At this stage, you should be prioritizing resources to do the rest of your analysis and begin developing your plans for improvement. For example, if you have an MA contract that doesn't qualify for the index, you may choose to deprioritize analysis of those members and your scores at this time.
Complete Your Initial Analysis of Your Quality Measures to Compare to Core Population
Identify the key quality measures you want to analyze. While CMS has not yet defined which measures will be part of the health equity index, you may consider starting with preventive care measures or chronic condition management measures.
Use the results on the measures you have chosen and get an understanding of where you have strengths and opportunities in each contract. Introduce the three SRF populations specified by CMS. Compare those measures for your base population and your SRF population to identify which measures have the most significant disparities between your standard population and your SRF population.
Identity Drivers of Disparities Found, Including the Social Determinants of Health
Knowledge is power. When you can identify areas of need, you can plan and activate intervention programs to improve health outcomes.
With data, you can augment your view of your entire population, not just the persons that are part of the three social factor risk groups, with social attributes and profile information.
Using your claims data, health risk assessment data and social determinants of health data, complete an analysis of the SRF population and your standard population.
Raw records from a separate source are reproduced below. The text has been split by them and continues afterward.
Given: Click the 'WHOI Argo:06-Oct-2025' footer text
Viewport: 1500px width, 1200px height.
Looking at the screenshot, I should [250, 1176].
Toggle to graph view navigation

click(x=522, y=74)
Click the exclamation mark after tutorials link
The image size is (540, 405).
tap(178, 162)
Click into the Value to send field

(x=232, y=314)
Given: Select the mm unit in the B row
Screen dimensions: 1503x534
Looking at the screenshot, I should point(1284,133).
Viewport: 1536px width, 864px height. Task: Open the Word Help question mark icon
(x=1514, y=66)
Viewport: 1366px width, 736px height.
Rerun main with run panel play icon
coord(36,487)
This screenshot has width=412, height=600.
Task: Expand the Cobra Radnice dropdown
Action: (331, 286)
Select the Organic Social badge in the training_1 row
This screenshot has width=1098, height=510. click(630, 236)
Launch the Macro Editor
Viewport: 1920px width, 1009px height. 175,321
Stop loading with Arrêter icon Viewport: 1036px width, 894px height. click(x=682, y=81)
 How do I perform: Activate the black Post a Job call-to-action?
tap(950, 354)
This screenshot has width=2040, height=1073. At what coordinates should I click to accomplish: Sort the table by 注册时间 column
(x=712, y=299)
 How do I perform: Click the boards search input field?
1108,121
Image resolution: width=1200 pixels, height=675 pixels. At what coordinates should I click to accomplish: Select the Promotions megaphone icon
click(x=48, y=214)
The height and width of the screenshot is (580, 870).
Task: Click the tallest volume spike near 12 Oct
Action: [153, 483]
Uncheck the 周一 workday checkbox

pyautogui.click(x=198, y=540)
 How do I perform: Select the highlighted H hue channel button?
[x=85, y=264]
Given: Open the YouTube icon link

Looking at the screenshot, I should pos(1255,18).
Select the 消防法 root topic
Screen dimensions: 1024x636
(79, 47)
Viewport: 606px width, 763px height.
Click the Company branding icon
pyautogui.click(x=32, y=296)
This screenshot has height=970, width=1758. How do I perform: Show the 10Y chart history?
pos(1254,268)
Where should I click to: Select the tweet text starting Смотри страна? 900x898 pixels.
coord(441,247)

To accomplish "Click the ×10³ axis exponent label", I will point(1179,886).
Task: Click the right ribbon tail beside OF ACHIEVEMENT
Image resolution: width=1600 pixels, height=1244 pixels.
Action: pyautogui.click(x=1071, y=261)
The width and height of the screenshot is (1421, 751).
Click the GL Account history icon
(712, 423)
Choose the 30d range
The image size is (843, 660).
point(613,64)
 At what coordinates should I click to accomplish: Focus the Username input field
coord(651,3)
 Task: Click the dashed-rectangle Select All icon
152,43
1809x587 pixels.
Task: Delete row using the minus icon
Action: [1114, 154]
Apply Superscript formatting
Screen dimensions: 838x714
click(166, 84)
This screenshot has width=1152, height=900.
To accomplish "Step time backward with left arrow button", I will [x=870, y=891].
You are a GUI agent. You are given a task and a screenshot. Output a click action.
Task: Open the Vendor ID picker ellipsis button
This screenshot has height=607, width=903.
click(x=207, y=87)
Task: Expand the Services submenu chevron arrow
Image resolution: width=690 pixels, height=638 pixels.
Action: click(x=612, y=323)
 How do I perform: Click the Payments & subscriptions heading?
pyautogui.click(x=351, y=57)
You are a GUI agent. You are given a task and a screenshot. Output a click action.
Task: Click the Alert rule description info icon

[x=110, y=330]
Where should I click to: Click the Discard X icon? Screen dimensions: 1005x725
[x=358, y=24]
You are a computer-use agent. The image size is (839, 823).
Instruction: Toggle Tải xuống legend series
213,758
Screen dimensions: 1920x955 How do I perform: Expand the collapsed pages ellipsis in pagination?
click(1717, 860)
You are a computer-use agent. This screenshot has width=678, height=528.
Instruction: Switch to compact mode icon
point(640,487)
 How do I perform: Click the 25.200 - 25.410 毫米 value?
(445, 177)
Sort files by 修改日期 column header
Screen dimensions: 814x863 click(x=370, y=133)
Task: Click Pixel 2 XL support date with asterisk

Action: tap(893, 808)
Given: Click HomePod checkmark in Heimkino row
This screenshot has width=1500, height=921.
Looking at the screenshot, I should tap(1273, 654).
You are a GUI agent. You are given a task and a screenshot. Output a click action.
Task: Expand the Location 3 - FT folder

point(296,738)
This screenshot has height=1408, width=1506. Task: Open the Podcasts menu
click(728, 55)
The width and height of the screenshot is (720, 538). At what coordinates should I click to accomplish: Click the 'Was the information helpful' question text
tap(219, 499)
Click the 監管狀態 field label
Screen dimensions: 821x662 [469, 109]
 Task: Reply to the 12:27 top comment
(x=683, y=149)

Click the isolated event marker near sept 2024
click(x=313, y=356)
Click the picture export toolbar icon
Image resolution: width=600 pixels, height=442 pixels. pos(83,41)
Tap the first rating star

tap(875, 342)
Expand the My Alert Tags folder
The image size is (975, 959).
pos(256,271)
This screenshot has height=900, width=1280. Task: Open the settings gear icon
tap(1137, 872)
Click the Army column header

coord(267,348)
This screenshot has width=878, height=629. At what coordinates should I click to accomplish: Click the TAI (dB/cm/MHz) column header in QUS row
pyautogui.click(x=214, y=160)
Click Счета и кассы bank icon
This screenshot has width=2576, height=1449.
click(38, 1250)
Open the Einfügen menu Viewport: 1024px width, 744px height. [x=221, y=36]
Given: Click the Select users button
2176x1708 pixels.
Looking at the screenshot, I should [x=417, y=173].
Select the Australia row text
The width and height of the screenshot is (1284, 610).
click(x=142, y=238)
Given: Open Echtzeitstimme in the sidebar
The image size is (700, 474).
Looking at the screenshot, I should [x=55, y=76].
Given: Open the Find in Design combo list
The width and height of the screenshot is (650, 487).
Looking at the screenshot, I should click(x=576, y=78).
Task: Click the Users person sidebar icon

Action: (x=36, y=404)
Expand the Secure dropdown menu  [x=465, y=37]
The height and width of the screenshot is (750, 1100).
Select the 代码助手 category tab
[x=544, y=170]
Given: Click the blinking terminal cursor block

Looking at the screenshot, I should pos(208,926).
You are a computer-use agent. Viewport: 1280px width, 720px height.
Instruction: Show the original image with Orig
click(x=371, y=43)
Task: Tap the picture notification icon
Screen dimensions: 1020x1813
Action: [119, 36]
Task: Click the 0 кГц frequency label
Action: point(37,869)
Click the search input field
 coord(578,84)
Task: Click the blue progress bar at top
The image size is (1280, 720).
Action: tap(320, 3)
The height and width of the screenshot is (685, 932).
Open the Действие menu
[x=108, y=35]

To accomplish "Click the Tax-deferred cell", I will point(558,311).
Compare individuals who are doing well on those quality and outcome measures, with those are not doing as well as you would like. Include your analysis of the social risk factors that could influence members ability to get their medication or keep regular appointments with their physician. You may want to consider factors like distance to a healthcare professional, transportation challenges or economic stability issues. All of those factors could be influencers of how well a person is able maintain regular care for their condition.
The next step is prioritization. Identify the specific measures and groups that have the largest disparities for those persons within the SRF populations. This will help you begin to understand why these individuals have different outcomes.
The purpose of the health equity index is to reward efforts made by health plans that achieve health equity in underserved groups. To get results, health plans will need to develop interventions at a local and individual level for the persons who need help, fueled by thorough analysis of their populations.